Our Analysis of the Methodology
During our review, we attempted to verify the cost data and assumptions used to derive the projections made in the cost analysis. Appendix II describes the procedures we performed to evaluate the CBA. However, in certain instances the data used or assumptions applied could not be traced to information included in the CBA or to additional documentation obtained from the IDM project team. While the DIRM costing letter was useful in validating the information included in the cost analysis and supporting the reasonableness of the assumptions made, the IDM project team did not obtain similar evaluations from the other divisions impacted by the CBA. Also, the IDM project team did not prepare in advance a methodology for ensuring consistent treatment of certain costs. If evaluations had been obtained and cost assumptions defined, several of the cost concerns discussed below may have been resolved.

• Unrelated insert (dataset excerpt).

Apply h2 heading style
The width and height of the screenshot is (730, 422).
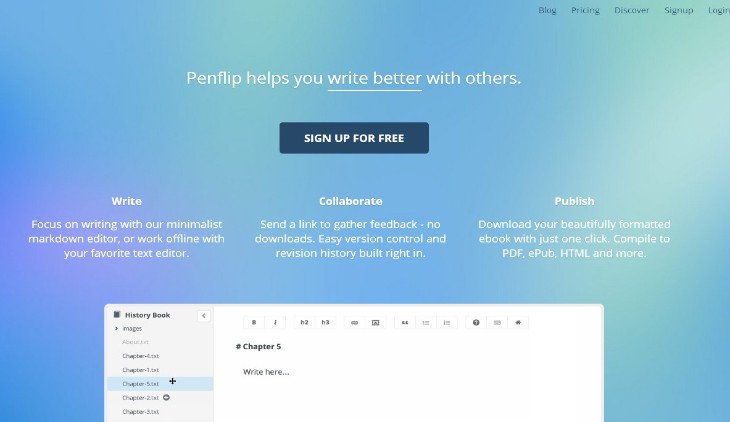pos(304,322)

Our Specific Concerns with the Cost Analysis
Benefit and Risk Analysis
As identified in the business case to the FDIC Board of Directors, the assumptions related to benefits and risks are highly dependent on the vendorís successful implementation of the CDR. Because the CDR involves the use of new technology, the risks are greater than those that would be expected with existing proven technology both in terms of the success of the project and the cost in implementing the project. As discussed in the case, the IDM project team believes the potential benefits of the CDR project and new technology outweigh the potential risks. Some benefits and risks were not quantified in dollar terms in the CBA because the project team did not believe it was appropriate to do so, given the uncertainty of their nature. The scope of our review did not include an evaluation of these non-monetary benefits and risks. However, we did note that the business case included a risk mitigation plan to address concerns related to implementation of the new technology.

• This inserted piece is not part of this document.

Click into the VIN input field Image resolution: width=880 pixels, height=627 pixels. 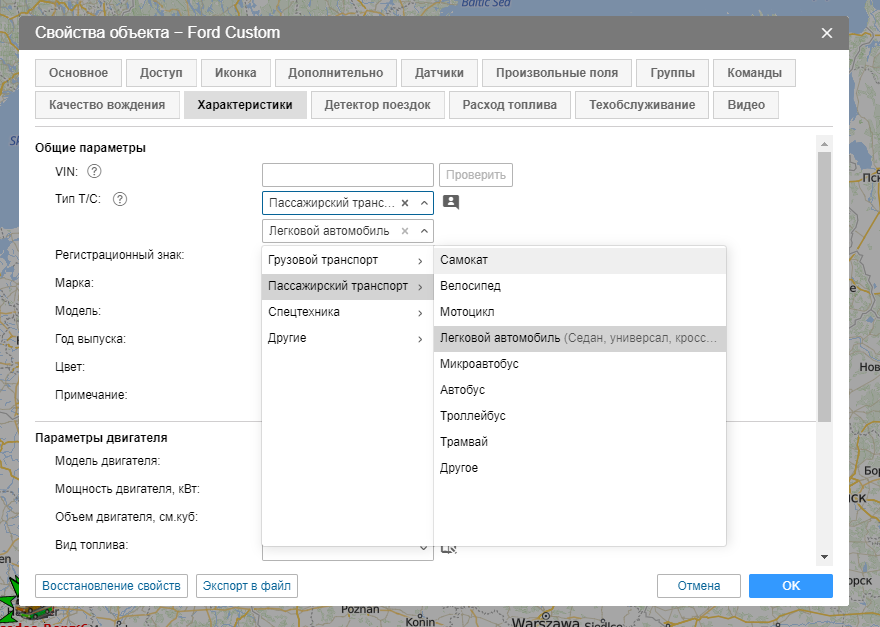point(347,175)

A sensitivity analysis was prepared to determine how sensitive outcomes are to changes in assumptions. The CBA identified the cost benefit of shutting down current operations as CDR is implemented as the dominant assumption. The sensitivity analysis projected the impact that a reduction in the cost benefit would have on the return on investment over a 10-year period. In preparing the sensitivity analysis, the IDM project team projected cost benefit reductions of 10, 25, 35, and 47 percent (47 percent represented the "break-even" point). If the reduction in cost benefit exceeds 47 percent, then the investment costs would not be recouped in full. The sensitivity analysis was performed properly.

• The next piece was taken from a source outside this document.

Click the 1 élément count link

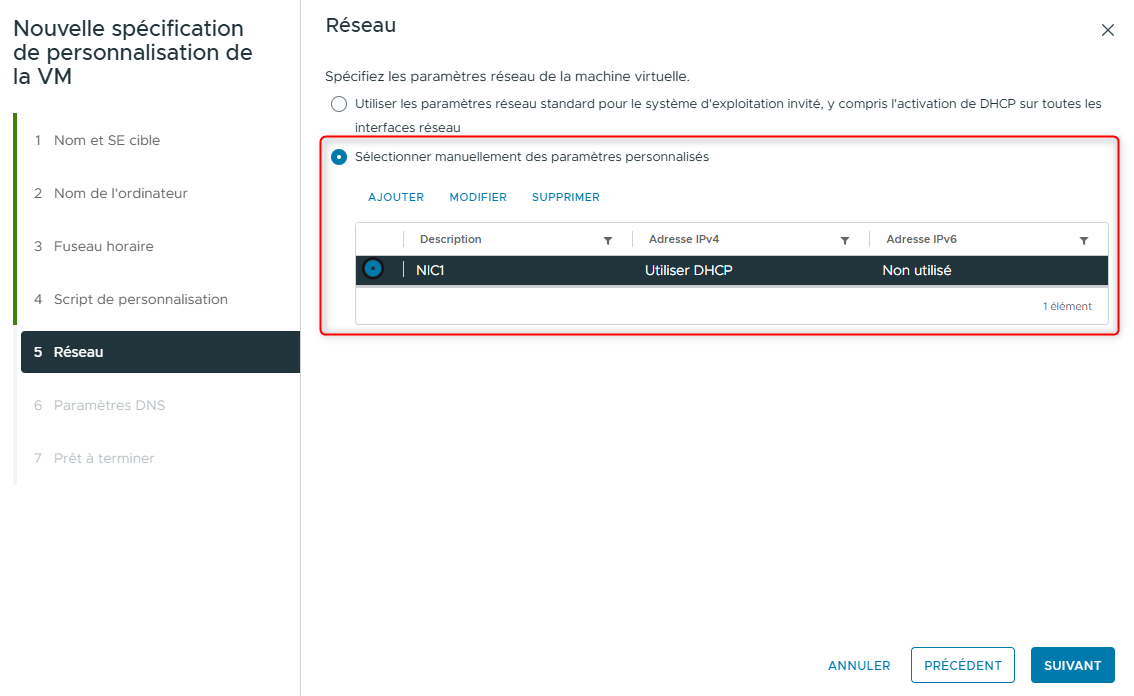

CONCLUSIONS AND SUGGESTIONS
The effect of the cost concerns discussed above would be a reduction in the realizable ROI from $17.9 million (133 percent ROI) to about $14.6 million (109 percent ROI). Consequently, even with the adjustments, alternative 2, CDR, still provides the best-cost alternative given the other data included in the cost analysis. The potential adjustments fall within the 10-percent reduction of the sensitivity analysis included in the CBA. Based on the limited nature of our review, we do not have a sufficient basis to make recommendations related to the cost benefit analysis for the CDR or future investments. However, we suggest that the FDIC consider:
We discussed the results of our review and presented the attached slides to officials from the IDM project team on February 7, 2003. The IDM project team generally agreed that the assumptions and rationale used in preparing the cost analysis could have been better supported and more clearly explained. In consideration of the comments received from management, we amended the slides to include technical corrections and clarifications. The CFO and COO agreed with our suggestions and provided joint written comments to a draft of this report. These comments are included as Appendix III.
In response to our suggestions, the Corporation will:
SLIDES PRESENTED TO CDR PROJECT TEAM
Call Report Modernization Cost Benefit Analysis
OIG Cost Analysis Concerns
OIG Benefit and Risk Analysis Comments
OIG Summary Conclusions
Objective, Scope, & Methodology
SCOPE AND METHODOLOGY
To accomplish our objective, we interviewed Headquarters Division of Insurance and Research (DIR) officials who were responsible for the preparation of the CBA. We also interviewed DIR, DIRM, and Division of Finance (DOF) officials who were involved in the accumulation of FDIC cost data included in the CBA. We reviewed key documents supporting the CBA, including spreadsheets prepared by the IDM project team, cost assumptions prepared by DIRM, personnel cost figures prepared by DOF, contract costs, and other documents related to specific cost items.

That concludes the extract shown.